**INFORMATION GIVEN:**
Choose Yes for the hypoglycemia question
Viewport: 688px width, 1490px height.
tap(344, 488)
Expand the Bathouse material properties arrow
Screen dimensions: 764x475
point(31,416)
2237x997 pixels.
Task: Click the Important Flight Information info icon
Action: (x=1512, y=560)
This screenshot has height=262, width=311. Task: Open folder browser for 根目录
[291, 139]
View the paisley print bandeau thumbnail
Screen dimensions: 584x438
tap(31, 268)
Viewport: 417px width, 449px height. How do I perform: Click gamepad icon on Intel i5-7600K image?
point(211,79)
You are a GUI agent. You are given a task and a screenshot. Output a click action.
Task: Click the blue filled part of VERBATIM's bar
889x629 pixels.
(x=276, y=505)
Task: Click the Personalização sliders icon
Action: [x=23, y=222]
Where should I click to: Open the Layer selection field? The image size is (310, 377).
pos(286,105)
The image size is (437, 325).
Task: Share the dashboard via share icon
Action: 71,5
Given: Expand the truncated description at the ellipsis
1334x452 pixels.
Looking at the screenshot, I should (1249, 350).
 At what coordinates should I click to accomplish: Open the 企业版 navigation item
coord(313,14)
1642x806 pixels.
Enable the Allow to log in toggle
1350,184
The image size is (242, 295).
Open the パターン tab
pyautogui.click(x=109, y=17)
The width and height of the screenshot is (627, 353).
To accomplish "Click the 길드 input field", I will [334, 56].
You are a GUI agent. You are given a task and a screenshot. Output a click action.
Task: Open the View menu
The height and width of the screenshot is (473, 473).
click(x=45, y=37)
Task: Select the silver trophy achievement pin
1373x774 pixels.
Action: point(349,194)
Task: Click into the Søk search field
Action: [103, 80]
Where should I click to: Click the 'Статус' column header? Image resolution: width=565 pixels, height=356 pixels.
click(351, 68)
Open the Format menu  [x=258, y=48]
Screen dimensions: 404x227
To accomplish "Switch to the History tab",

**WHAT YOU ARE ASKED TO DO:**
Using the material above, output each line exactly as it appears.

**RESULT FOR THIS TASK:**
Choose Yes for the hypoglycemia question
Viewport: 688px width, 1490px height.
tap(344, 488)
Expand the Bathouse material properties arrow
Screen dimensions: 764x475
point(31,416)
2237x997 pixels.
Task: Click the Important Flight Information info icon
Action: (x=1512, y=560)
This screenshot has height=262, width=311. Task: Open folder browser for 根目录
[291, 139]
View the paisley print bandeau thumbnail
Screen dimensions: 584x438
tap(31, 268)
Viewport: 417px width, 449px height. How do I perform: Click gamepad icon on Intel i5-7600K image?
point(211,79)
You are a GUI agent. You are given a task and a screenshot. Output a click action.
Task: Click the blue filled part of VERBATIM's bar
889x629 pixels.
(x=276, y=505)
Task: Click the Personalização sliders icon
Action: [x=23, y=222]
Where should I click to: Open the Layer selection field? The image size is (310, 377).
pos(286,105)
The image size is (437, 325).
Task: Share the dashboard via share icon
Action: 71,5
Given: Expand the truncated description at the ellipsis
1334x452 pixels.
Looking at the screenshot, I should (1249, 350).
 At what coordinates should I click to accomplish: Open the 企业版 navigation item
coord(313,14)
1642x806 pixels.
Enable the Allow to log in toggle
1350,184
The image size is (242, 295).
Open the パターン tab
pyautogui.click(x=109, y=17)
The width and height of the screenshot is (627, 353).
To accomplish "Click the 길드 input field", I will [334, 56].
You are a GUI agent. You are given a task and a screenshot. Output a click action.
Task: Open the View menu
The height and width of the screenshot is (473, 473).
click(x=45, y=37)
Task: Select the silver trophy achievement pin
1373x774 pixels.
Action: point(349,194)
Task: Click into the Søk search field
Action: [103, 80]
Where should I click to: Click the 'Статус' column header? Image resolution: width=565 pixels, height=356 pixels.
click(351, 68)
Open the Format menu  [x=258, y=48]
Screen dimensions: 404x227
To accomplish "Switch to the History tab",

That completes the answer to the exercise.